PROBLEM TO SOLVE | Update the lines from the one containing "You are a GUI" through the one containing "768x1024 pixels.": swap "heading" for "title" and leave everything else untouched. Give back only those lines.

AVAILABLE RECORDS |

## begin

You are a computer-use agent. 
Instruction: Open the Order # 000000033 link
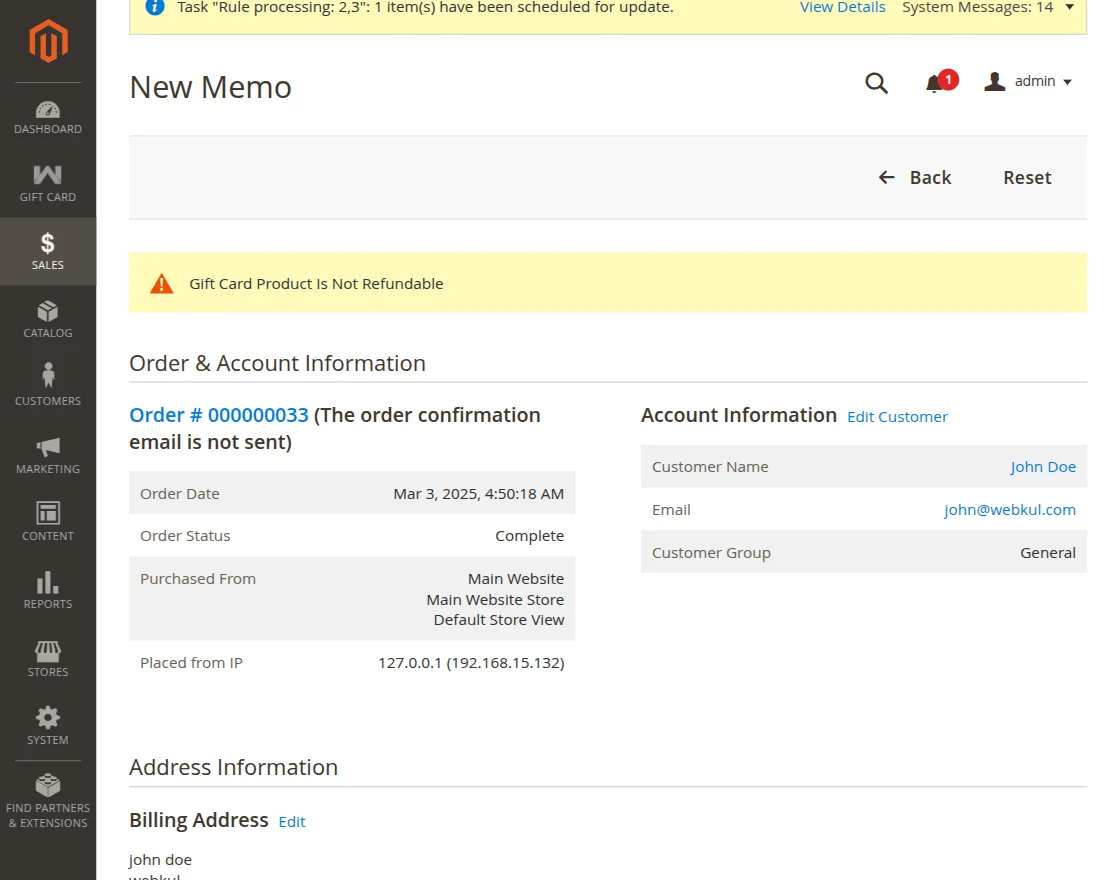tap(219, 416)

## end
## begin

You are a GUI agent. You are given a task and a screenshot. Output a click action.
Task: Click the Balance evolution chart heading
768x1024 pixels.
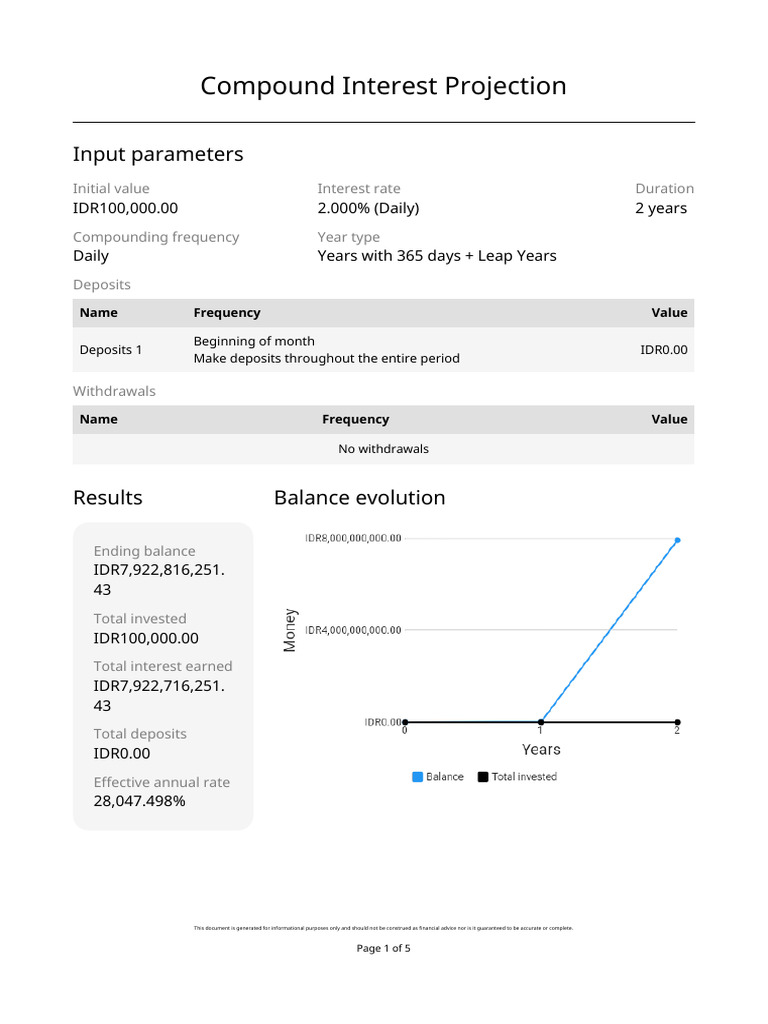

## end

RESPONSE TO THIS TASK |
You are a GUI agent. You are given a task and a screenshot. Output a click action.
Task: Click the Balance evolution chart title
768x1024 pixels.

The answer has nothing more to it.